Is there Personal Responsibility?

By Eusebio Tanicala, Ph.D.

There are many passages that teach personal responsibility as regards decisions and actions of the individual. Let us open to two sections of the Book of Ezekiel. We quote from the NKJV.

Ezekiel 14 v.3 “these men have set up their idols in their hearts.” Who makes the choice of setting up idols?

v.13. “When a land sins against Me by persistent unfaithfulness” and is punished says God. Who decides to do sin?

v.14, 16, 18,21. “…Noah, Daniel and Job, were in it, they would deliver only themselves by their righteousness?”

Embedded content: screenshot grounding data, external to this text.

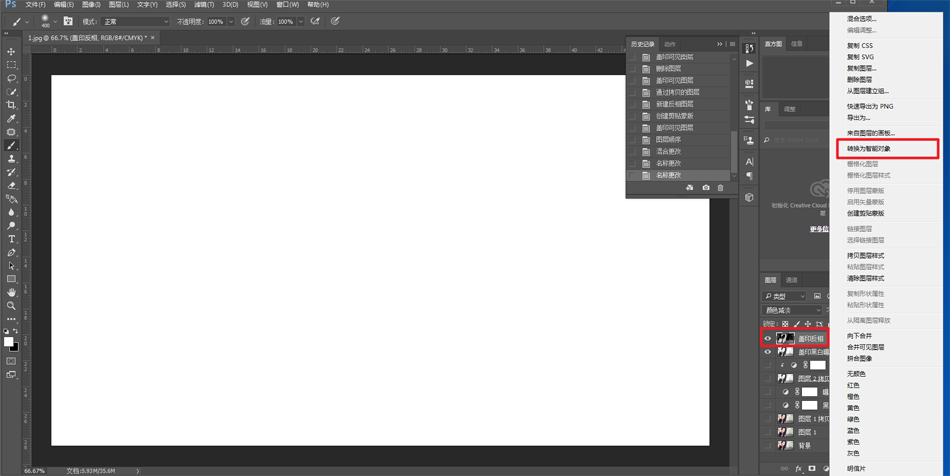This screenshot has height=476, width=950.
Task: Hide the 盖印反相 layer using eye icon
Action: coord(768,339)
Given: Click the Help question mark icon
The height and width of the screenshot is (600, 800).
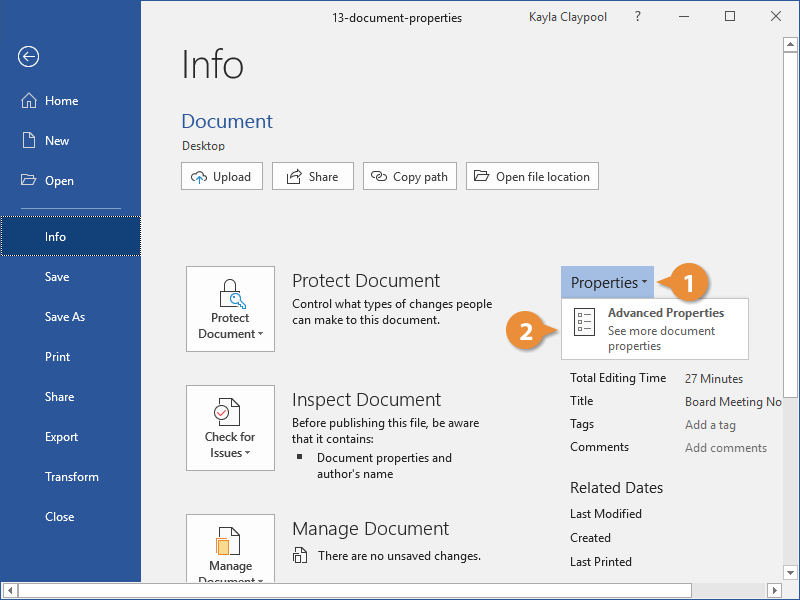Looking at the screenshot, I should [638, 17].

Did the three righteous men exercise their free will to live a righteous life? Yes. Could their righteousness be imputed upon their sons and daughters? NO. Is there free will here? Yes.

v.11, 23. God ‘s penalty is based on a cause or transgression. Who chooses to transgress? The individual.

Ezekiel 18:

v.4. “The soul who sins shall die.” Does this prove free will and individual responsibility? Yes.

vs. 5-9. Is there free will to do what is just? Is walking in God’s statutes and keeping God’s judgments the free will of a person? Yes. Or is a person forced by God? No, not forced.

vs. 10-13.Does the father pass on to the son his righteousness? No Is there free will on the part of the son? Is the choice of the son his own responsibility? Yes.

vs. 14, 17. “If, however, he begets a son who sees all the sins which his father has done, and considers but does NOT DO LIKEWISE… He shall not die for the iniquity of his father.” Is there free will here? Yes. Is the unrighteousness of the father automatically imputed on the son? No. (So the unrighteousness and the spiritual consequences of Adam and Eve’s sin should not be imputed on their off springs). But are the physical and biological consequences suffered by the off springs? Yes. Just as it is true today. For example, a father drinks and drives and runs over a person on the highway. The guilt and penalty of drunken driving and killing a person is on the father, but not imputed on the son. However the physical consequences like the lack of bread and other physical needs that should be supplied by the father would now be suffered by the son. This is true in the case of Adam and Eve. The spiritual consequence of their sin is not imputed on us. But the withdrawal of the protective shield of God’s grace against physical aging, physical pain, destructiveness of nature like typhoons and bacteria exact their toll on the off spring.

vs. 14-17. Is there free will here? Yes. Does the son reap the fruits of his own deeds? Yes. What is the basis of God’s favorable impression on this son? His avoidance of the prohibited acts and his proactive observance of God’s judgments and statutes.

v. 18. “As for his father, because he cruelly oppressed, robbed his brother by violence, and did what is not good among his people, behold, he shall die for his iniquity.” Is there free will here? Yes.

Does God hold the father personally responsible for his own deeds? Yes. Is the iniquity of the father automatically passed on to the son? No.

v. 19. Does the son bear the guilt of his father? No. What is the basis of God’s favorable acceptance of the son? His acts that are lawful and right, keeping and observing God’s statutes.

v. 20. The son does not bear the guilt of his father; the father does not bear the guilt of his son. Each individual is answerable for his own decision and action. (This should apply in the case of Adam and Eve).

v. .21. Is repentance possible? Yes. Is free will exercised in repentance? Yes.

v. 22. Is there value of free will obedience? Yes, there is. Should a person boast about his obedience? No.

Does his obedience earn and demand reward? No. Reward is volunteered by God. Is it against the nature of God to give rewards to the obedient? No. That is sovereign exercise of grace.

Read vs. 23-32 and observe the exercise of free will in the choice of either direction: obey God or disobey God.

The proof given by the Bible is clear. Proof should not be based on the philosophizing and wild imaginations of some people religious leaders and essayists.